▶ [EXERCISE DIRECTIONS]:
Locate every line in the rows below that contains the word "label" and copy each of those lines.

▶ [RECORDS FOR THIS TASK]:

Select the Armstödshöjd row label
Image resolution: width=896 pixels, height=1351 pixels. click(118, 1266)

==

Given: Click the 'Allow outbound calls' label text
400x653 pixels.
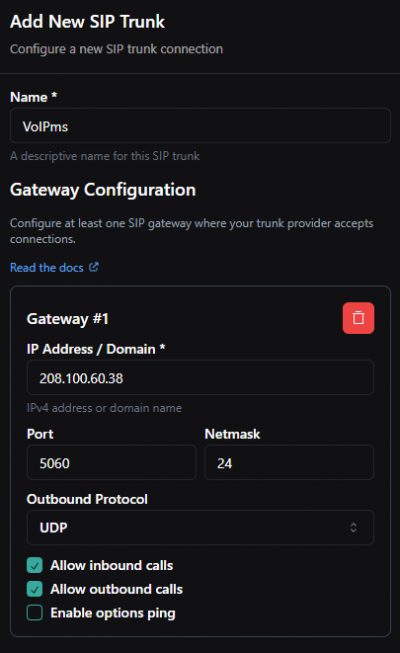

...

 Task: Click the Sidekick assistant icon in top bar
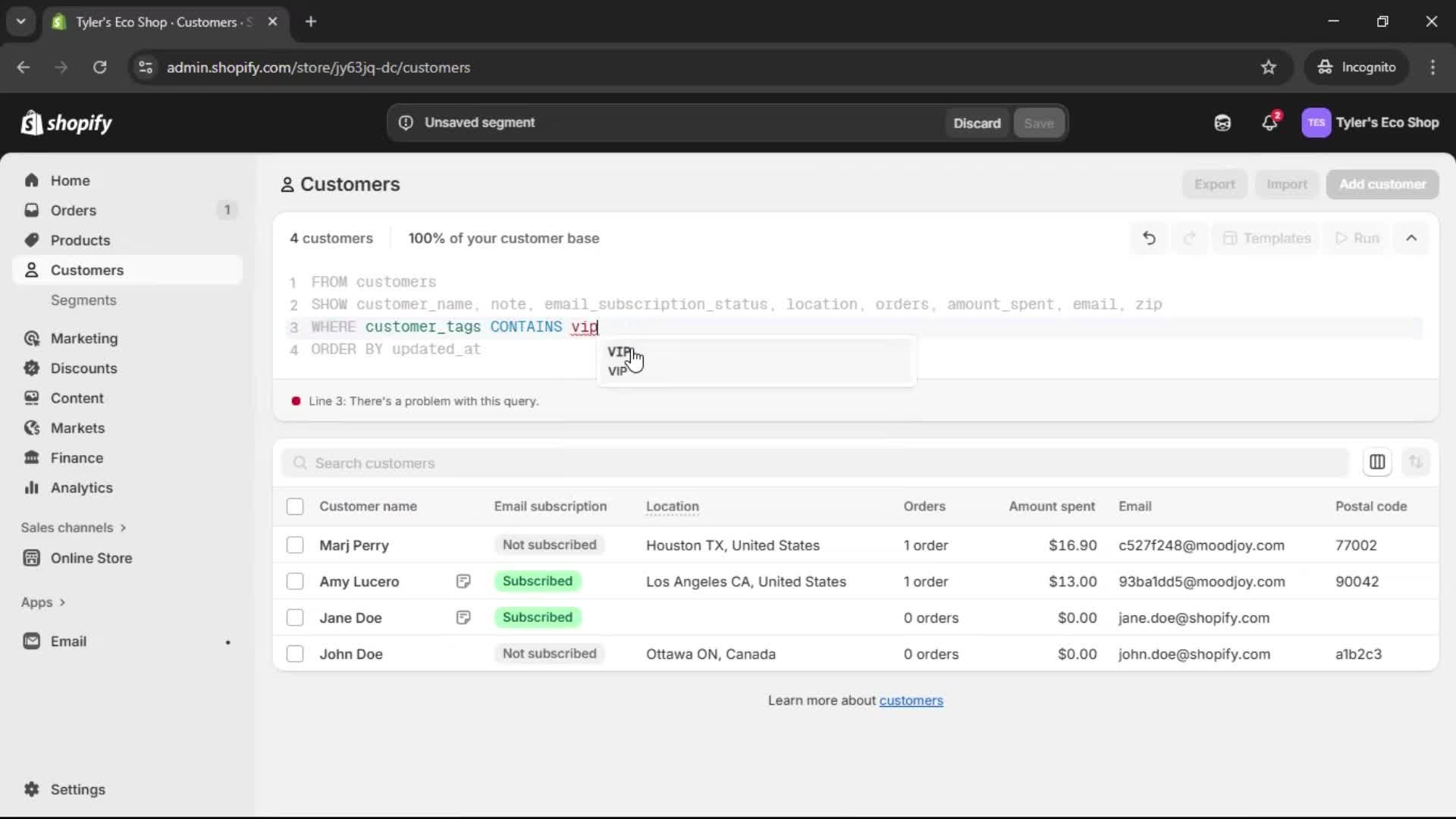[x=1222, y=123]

▶ [SOLVED EXERCISE]:
Select the Armstödshöjd row label
Given: Click the 'Allow outbound calls' label text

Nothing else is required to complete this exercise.